US tornado kills one, displaces 1,500
Officials worked Sunday to get people back into their homes a day after a tornado ripped through this southwestern Louisiana town, killing a mother shielding her child from the fierce winds and leaving 12 hurt.
Some 1,500 people were unable to return to their homes in this community about 70 miles (110 kilometers) west of Baton Rouge, said Rayne Police Chief Carroll Stelly. About 150 homes had been damaged or destroyed as winds topped out at 135 mph (217 kph), leaving at least 12 with injuries that were not life-threatening. Others could not return to their homes because workers were still surveying damage and trying to get utilities running again. Pauline Patton, 64, and her husband, Howard, were at their apartment when she looked out the window and saw a funnel cloud bearing down on them. Suddenly, the power went out. Rainwater poured through the ceiling. Everything went black. It was like a bomb exploding as it passed over them, she said.
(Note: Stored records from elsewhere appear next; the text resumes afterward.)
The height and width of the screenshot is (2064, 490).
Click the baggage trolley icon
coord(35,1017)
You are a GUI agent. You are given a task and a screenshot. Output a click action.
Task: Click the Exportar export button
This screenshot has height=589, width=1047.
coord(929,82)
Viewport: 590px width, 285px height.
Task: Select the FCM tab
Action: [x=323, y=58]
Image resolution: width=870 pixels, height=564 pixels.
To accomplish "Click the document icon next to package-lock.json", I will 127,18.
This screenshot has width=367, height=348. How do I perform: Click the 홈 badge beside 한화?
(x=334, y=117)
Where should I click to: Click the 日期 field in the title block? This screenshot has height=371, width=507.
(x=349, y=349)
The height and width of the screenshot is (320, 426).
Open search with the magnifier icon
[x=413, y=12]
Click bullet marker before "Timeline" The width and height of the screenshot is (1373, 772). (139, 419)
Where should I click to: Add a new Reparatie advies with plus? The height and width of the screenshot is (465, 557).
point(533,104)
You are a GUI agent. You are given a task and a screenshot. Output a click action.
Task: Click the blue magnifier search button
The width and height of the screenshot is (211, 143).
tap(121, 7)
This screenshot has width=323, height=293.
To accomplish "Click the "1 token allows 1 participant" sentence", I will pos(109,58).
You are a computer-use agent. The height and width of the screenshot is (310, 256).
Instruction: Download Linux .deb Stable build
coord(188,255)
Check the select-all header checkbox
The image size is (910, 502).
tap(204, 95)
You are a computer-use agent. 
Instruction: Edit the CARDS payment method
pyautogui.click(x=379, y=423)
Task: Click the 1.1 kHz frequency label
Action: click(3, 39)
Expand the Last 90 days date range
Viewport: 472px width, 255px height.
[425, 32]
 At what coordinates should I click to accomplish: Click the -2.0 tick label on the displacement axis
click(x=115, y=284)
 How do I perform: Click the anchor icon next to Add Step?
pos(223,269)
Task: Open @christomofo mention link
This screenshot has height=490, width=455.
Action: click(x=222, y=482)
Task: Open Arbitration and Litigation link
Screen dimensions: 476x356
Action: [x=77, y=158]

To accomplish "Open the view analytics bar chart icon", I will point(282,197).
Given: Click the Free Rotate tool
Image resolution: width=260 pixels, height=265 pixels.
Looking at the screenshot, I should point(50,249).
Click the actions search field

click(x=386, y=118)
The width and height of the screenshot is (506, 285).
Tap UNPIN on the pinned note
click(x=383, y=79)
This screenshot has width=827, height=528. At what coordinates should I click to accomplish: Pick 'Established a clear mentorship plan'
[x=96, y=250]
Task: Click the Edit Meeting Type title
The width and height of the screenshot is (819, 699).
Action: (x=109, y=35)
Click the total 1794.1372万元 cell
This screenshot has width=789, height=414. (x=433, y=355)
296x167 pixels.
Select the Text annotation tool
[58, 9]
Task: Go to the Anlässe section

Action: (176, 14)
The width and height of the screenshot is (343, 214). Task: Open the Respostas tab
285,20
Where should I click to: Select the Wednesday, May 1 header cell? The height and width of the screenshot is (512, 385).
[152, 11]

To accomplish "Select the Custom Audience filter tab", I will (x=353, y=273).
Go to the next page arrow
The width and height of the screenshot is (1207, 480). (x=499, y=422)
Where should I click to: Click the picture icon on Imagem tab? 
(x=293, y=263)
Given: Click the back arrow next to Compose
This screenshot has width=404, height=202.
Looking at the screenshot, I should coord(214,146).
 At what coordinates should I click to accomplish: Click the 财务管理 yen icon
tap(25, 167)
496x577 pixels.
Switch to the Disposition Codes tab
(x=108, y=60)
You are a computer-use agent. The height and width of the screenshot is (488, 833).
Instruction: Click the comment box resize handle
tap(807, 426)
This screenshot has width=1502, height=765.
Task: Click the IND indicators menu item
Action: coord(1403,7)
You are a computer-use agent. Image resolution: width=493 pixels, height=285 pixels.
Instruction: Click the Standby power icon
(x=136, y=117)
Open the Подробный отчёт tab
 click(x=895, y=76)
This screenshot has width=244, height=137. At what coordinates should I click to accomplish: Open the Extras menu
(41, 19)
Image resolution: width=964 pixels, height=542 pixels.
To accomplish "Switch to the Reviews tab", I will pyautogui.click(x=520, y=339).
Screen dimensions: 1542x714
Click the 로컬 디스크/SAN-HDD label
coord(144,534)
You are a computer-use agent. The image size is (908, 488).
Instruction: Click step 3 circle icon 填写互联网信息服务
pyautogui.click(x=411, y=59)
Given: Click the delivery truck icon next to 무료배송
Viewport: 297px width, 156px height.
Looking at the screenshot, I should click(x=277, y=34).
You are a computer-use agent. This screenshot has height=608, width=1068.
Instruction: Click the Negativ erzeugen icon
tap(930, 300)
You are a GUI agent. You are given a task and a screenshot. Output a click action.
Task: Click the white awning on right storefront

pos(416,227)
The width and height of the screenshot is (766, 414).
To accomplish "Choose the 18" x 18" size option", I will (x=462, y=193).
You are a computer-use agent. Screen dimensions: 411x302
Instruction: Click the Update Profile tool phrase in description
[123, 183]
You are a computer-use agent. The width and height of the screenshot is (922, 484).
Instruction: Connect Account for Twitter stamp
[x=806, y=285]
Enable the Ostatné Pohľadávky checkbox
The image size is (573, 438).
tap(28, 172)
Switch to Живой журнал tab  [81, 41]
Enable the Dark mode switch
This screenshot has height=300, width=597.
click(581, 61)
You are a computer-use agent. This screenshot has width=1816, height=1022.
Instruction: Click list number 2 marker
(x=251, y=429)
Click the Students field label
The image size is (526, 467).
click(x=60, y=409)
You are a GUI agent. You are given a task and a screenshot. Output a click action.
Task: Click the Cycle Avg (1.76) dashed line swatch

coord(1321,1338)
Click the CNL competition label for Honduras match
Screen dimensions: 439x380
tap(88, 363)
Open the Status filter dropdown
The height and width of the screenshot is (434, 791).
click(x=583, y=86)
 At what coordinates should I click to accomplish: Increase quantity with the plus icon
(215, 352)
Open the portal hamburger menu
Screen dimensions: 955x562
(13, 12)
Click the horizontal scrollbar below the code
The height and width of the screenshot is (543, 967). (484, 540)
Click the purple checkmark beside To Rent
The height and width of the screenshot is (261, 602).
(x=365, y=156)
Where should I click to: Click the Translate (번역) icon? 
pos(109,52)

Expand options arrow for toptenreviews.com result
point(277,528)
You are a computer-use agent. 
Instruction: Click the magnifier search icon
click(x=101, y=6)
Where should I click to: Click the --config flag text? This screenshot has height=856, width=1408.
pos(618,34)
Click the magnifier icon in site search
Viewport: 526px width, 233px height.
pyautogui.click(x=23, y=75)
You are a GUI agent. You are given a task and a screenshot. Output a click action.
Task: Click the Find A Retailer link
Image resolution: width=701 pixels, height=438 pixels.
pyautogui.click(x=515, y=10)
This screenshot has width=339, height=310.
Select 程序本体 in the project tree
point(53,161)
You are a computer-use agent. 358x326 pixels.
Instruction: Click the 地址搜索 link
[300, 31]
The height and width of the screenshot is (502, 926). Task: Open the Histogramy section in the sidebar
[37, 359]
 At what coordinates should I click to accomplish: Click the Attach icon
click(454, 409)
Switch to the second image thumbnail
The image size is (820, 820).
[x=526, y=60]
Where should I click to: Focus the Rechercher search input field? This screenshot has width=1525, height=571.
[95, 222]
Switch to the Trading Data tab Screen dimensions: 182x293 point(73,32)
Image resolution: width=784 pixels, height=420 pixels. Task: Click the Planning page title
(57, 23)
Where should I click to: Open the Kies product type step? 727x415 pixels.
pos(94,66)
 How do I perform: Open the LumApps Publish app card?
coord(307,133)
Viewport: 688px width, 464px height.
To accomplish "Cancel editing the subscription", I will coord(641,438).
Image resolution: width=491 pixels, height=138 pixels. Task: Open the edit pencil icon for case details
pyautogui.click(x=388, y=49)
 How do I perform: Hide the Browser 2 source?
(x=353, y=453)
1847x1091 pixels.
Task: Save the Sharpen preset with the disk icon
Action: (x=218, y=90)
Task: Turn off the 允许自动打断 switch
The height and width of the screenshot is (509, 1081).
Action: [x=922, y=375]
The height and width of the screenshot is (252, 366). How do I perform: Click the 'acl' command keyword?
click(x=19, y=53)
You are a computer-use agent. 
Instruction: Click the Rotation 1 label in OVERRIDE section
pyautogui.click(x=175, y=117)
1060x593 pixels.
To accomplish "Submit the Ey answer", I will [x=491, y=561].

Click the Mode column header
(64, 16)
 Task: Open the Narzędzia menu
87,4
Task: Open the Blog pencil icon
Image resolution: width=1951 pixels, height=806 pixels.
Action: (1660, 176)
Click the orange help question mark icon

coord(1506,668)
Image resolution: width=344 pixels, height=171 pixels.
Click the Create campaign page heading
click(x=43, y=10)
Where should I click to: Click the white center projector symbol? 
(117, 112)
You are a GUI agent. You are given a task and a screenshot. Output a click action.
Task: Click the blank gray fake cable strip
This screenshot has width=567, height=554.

"It just happened so fast," she said. "You couldn't hardly see nothing. Everything was dark."
The couple were having lunch Sunday at the fire station-turned-shelter, courtesy of the Red Cross. They weren't sure when - or if - they'll be able to move back into the apartment. The home where Jalisa Granger, 21, had died was completely crushed by part of an oak tree. She, her toddler son and her mother all had to be pulled from the wreckage by neighbors and relatives on Saturday, said Maxine Trahan, a spokeswoman for the Acadia Parish Sheriff's Office. The area hit hardest was composed of mostly low- to moderate-income homes.
"My heart goes out to the residents because a lot of them don't have any insurance," Trahan said. "So where do they begin?" On Sunday, a cat stretched on top of the demolished home where Granger had been, sunning itself. Elsewhere, people's mud-soaked belongings had been strewn about the streets. Emergency workers had been spray-painting symbols on homes that they had checked. Splintered wood, glass shards and metal littered yards, while aluminum siding had been wrapped around trees.
The only sound was the occasional hum of a chainsaw in the distance, being used to cut downed tree limbs from power lines. Meanwhile, the police chief asked people to be patient while officials worked to make sure it was safe for people to come back to their homes or retrieve belongings. Stelly said they had not decided when to let people back in to the swath of town that had been closed off.
Of the 1,500 displaced, only about two-dozen stayed in a shelter set up at a local fire station.